Kırklareli’ne bağlı Vize ilçesinde bulunan Nova Plastik fabrikasında işçiler, sendikalaştıkları için geçen ayın başında işten atıldı ve fabrika önünde direnişe başladı. Petrol-İş Sendikası İstanbul 1 No’lu Şube’de örgütlenen işçiler, 10 gün sürdürdükleri direnişe son vererek hukuksal süreci takip etme kararı aldı. Kadınların çoğunlukta olduğu ve idari bölümle birlikte 180 kişinin çalıştığı fabrikadaki çalışma koşullarını öğrenmek için ulaştığımız kadın işçiler, yaşadıkları haksızlıkları anlattı.
Klozet kapağı, gömme rezervuar, iç takımlar, evye gibi banyo ve mutfak aksesuarları üreten Nova Plastik fabrikası, yıllardır hem yurtiçine hem de yurtdışına üretim yapıyor. Kurulduğu günden bu yana asgari ücretle çalıştırdığı işçilerin, başta ücret olmak üzere çalışma koşullarının iyileştirilmesine dair taleplerini duymazlıktan gelmiş bir fabrika Nova.
Bir gecede örgütlendik
Plastik enjeksiyon, montaj, kalite kontrol bölümlerinde üretim tamamlanıyor ve müşteriye ulaştırılıyor. Kadınlar ağırlıklı olarak bu bölümlerde çalışıyor.

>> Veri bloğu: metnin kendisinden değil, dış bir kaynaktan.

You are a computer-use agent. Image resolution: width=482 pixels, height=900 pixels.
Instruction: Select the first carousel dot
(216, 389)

Montaj bölümünde 10 yıldır bant şefi olarak çalışan ve sendikal örgütlenmenin öncülerinden olan Gizem Açık, yıllardır asgari ücretle çalışanlardan. Bu yıl maaşında biraz yükselme oldu diye sevinmiş ama çok geçmeden işten çıkartılmış. İşçilerin istediği maaşları verebilecek bir fabrika olmasına rağmen, az insana çok iş, çok işe az ücret veren fabrikadaki anlayışı değiştirmek için “Patronlar kazanıyor biz niye kazanamıyoruz? Biz de hak ettiğimizi alalım” diye çıkmışlar yola. Kendisiyle aynı işi yapan bir arkadaşıyla birlikte haklarında haksız yere tutanak tutulmasının ardından sendikal çalışmayı hızlandırmışlar ve fabrikada bir gecede çoğunluk sayısına ulaşarak 7 Haziran’da bakanlığa göndermişler kâğıtları.

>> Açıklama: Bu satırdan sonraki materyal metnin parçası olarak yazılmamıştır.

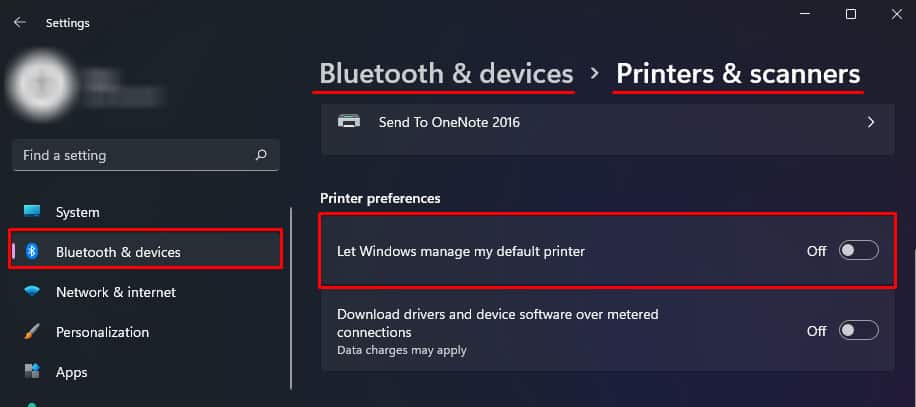Screen dimensions: 916x407
Task: Click the Printers & scanners heading
Action: coord(738,74)
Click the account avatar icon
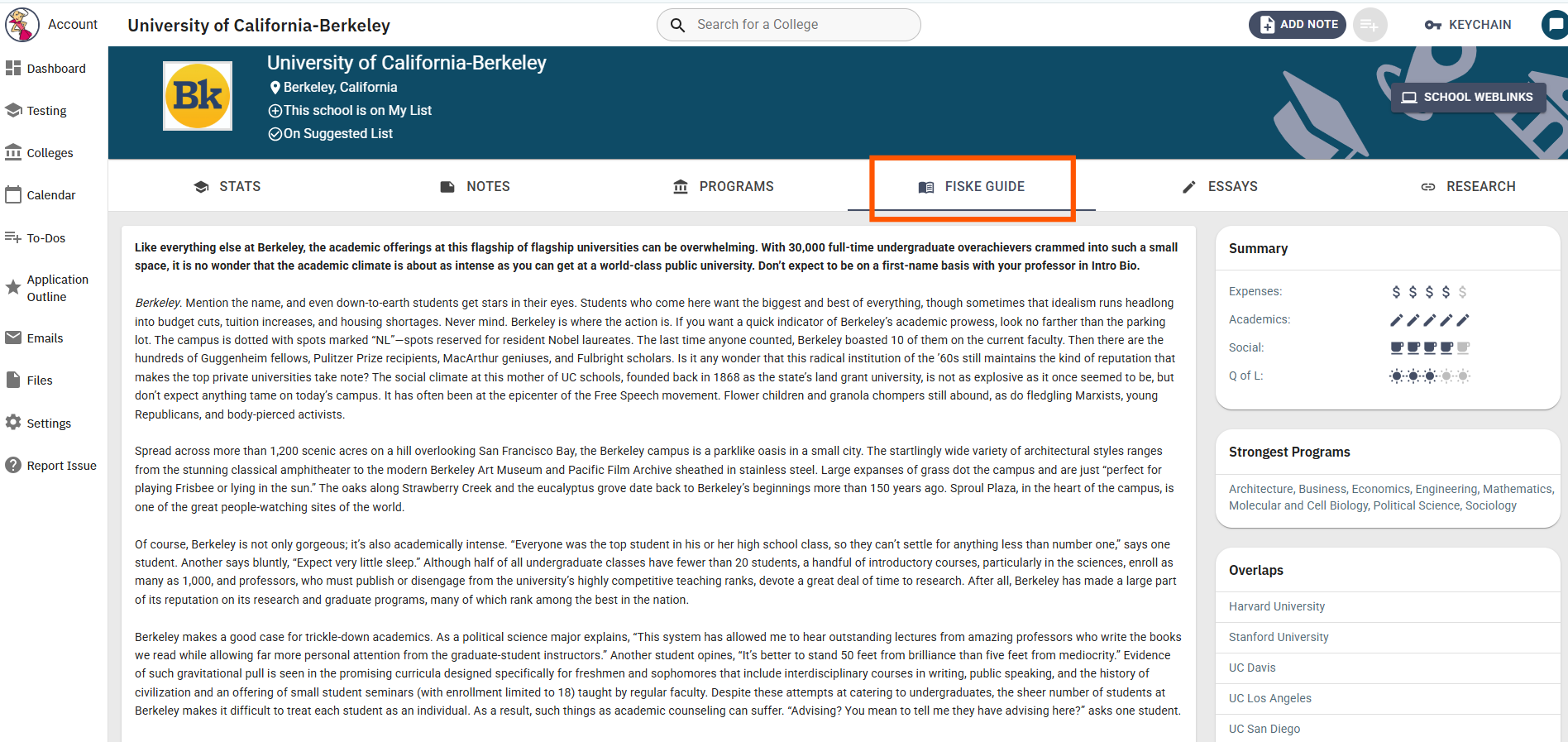This screenshot has width=1568, height=742. click(x=22, y=25)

Ertesi gün ise kendisiyle birlikte 5 kişi, işten ilk atılan işçiler olmuşlar. Atıldıkları gün kurmuşlar direniş çadırını Nova Plastik önüne. İşten atmalar da devam etmiş bu arada. Yaklaşık 80 kişinin işten atıldığı fabrikadan çıkarılanların tamamı, sendika üyesi işçiler elbette.
Örgütlenmelerini hızlandıran olayı Gizem’den dinleyelim: “Her sabah toplantılarımız oluyordu. Benim gibi bir bant sorumlusu arkadaş daha vardı. İşi kurduktan sonra bir çay içelim dedik. Çayımızı içerken, genel müdür kahvaltı yaptığımızı görmüş. Ortada öyle bir kahvaltı yok. Bir çay içtik, tutanak tuttular mola saatleri haricinde çay içildi diye. Patronlarla alakalı bir durum değildi. Bizim fabrikada tamamen, beyaz yaka, genel müdür pozisyonundaki insanların hep bir ayrıştırıcı davranışları vardı. Onların davranışları nedeniyle bu iş biraz böyle oldu. Ayrımcılıkları yüzünden… İşçi ve memur ayrımı yani…

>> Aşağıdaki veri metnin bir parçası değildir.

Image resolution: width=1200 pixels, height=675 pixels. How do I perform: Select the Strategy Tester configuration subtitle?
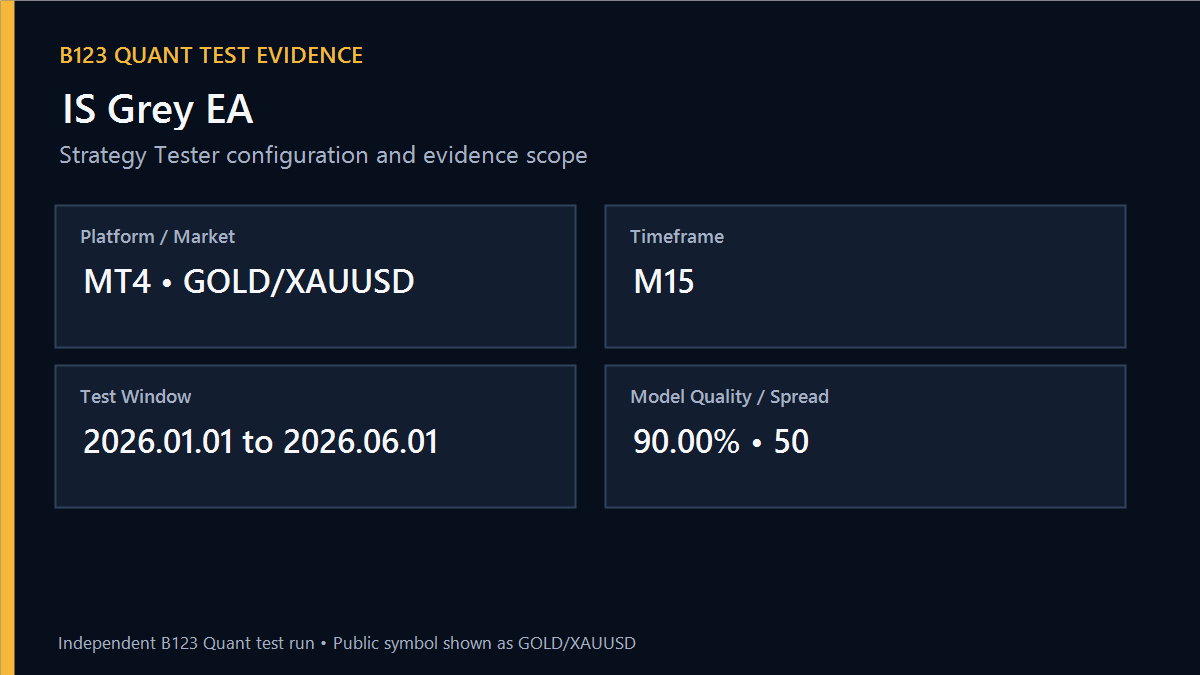[323, 156]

10 yıldır bant şefliği yapıyorum. Müdürler olmayınca bana söylenen şey ‘Bizi sen temsil ediyorsun’du. Benim yaptığım altı üstü sabah bir çay içmek. Bunun neresi kötü? İçeride ücretlerden, çalışma koşullarından dolayı zaten bir rahatsızlık vardı. Herkes defalarca söyledi bu konuları ama hiçbir geri dönüş alamadık. Daha önce 08.00-20.00 çalışıyorduk sürekli. Bunlar birike birike insanların canına tak etti. Biz zaten daha önce görüşmüştük sendika ile. Ama olur mu olmaz mı diye bir tereddüdümüz vardı. Tutanaktan sonra herkese sorduk, sendikayı düşünür müsünüz diye. Herkes kabul etti. O gece herkes üye oldu. Sabah da kâğıtlarımız bakanlığa gitti zaten.”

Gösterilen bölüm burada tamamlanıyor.